As to the parking spaces: So long as they're bound by the Post Office and the Fidelity building to the Southeast, this leaves the developer with about 4-5 floor plates above the track and below the roof height of the bus station and South Station that will be boxed in from three sides with only a couple hundred feet of Atlantic Avenue for north-facing window frontage for floor plates that will end up being nearly 200' x 300', along with having all the noise and vibration from the trains beneath them. As a developer, when you have a space like that, you're stuck with two options: Build a mall/flagship retailer, or build a parking garage.

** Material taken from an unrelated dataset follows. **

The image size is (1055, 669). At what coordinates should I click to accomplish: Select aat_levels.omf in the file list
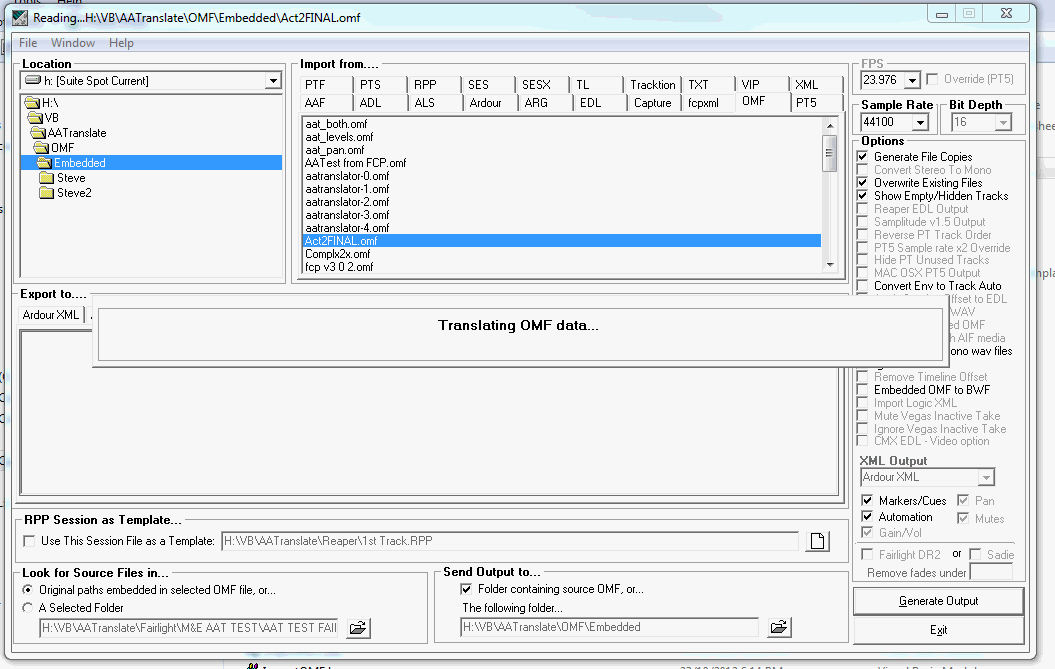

Since this space will also be filled with the dense structural piers needed to support the 51-story skyscraper above it, that all but completely rules out a mall since most retail isn't happy with having a pillar every 15-20 feet or so. So while a parking garage isn't ideal given that it's above a transit hub, it's just about the only way to use these hundreds of thousands of potential square feet that actually adds value to the property, though I guess you could stuff an IKEA or other big-box that doesn't mind maze-like spaces if you really wanted to.
  by BandA
 
It's also right next to a MAJOR highway interchange. I think these parking spaces will be well utilized, especially since the Bedford St. Mechanical Garage and the Winthrop Sq. municipal garage were eliminated without replacement. Also remember that parking spaces in Boston and Cambridge have been artificially suppressed by the EPA consent decree since the early 1970's, yet emission controls are ~~>75% better than they were then. Maybe Amtrak passengers want to be able to park & take the train from South Station.
  by Rockingham Racer
 
And maybe people want to be able to park to pick up passengers. I've used the garage for that reason.

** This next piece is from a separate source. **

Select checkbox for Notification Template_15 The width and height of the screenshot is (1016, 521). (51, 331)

It's a zoo trying to "hold on the street" waiting for someone to arrive.
  by deathtopumpkins
 
BandA wrote:It's also right next to a MAJOR highway interchange. I think these parking spaces will be well utilized, especially since the Bedford St. Mechanical Garage and the Winthrop Sq. municipal garage were eliminated without replacement. Also remember that parking spaces in Boston and Cambridge have been artificially suppressed by the EPA consent decree since the early 1970's, yet emission controls are ~~>75% better than they were then. Maybe Amtrak passengers want to be able to park & take the train from South Station.
If people want to be able to drive to the station to park and take an Amtrak train, that is what Route 128 station is for. Hell, even Back Bay already has a massive garage on top of it.
Rockingham Racer wrote:And maybe people want to be able to park to pick up passengers. I've used the garage for that reason.
It's a zoo trying to "hold on the street" waiting for someone to arrive.
I agree that it's difficult to wait for someone on the street in a car (even dropping someone off is a pain), but that can be solved by creating a new, enforced loading zone. There's plenty of available space on Atlantic or Summer. If you want to be able to park and go into the station to wait for someone, well, again, that's what the other Boston stations with parking are for. South Station also does already have some parking (though I'm not sure what availability is like) on top of the bus station. It's even free if you're there for <15 minutes!

South Station needs a lot of things - more parking is not one of them. If there's absolutely nothing else they can use that space for, fine, make it parking. But traffic is already bad enough downtown and adding parking on top of the city's biggest transit hub seems counterproductive to me.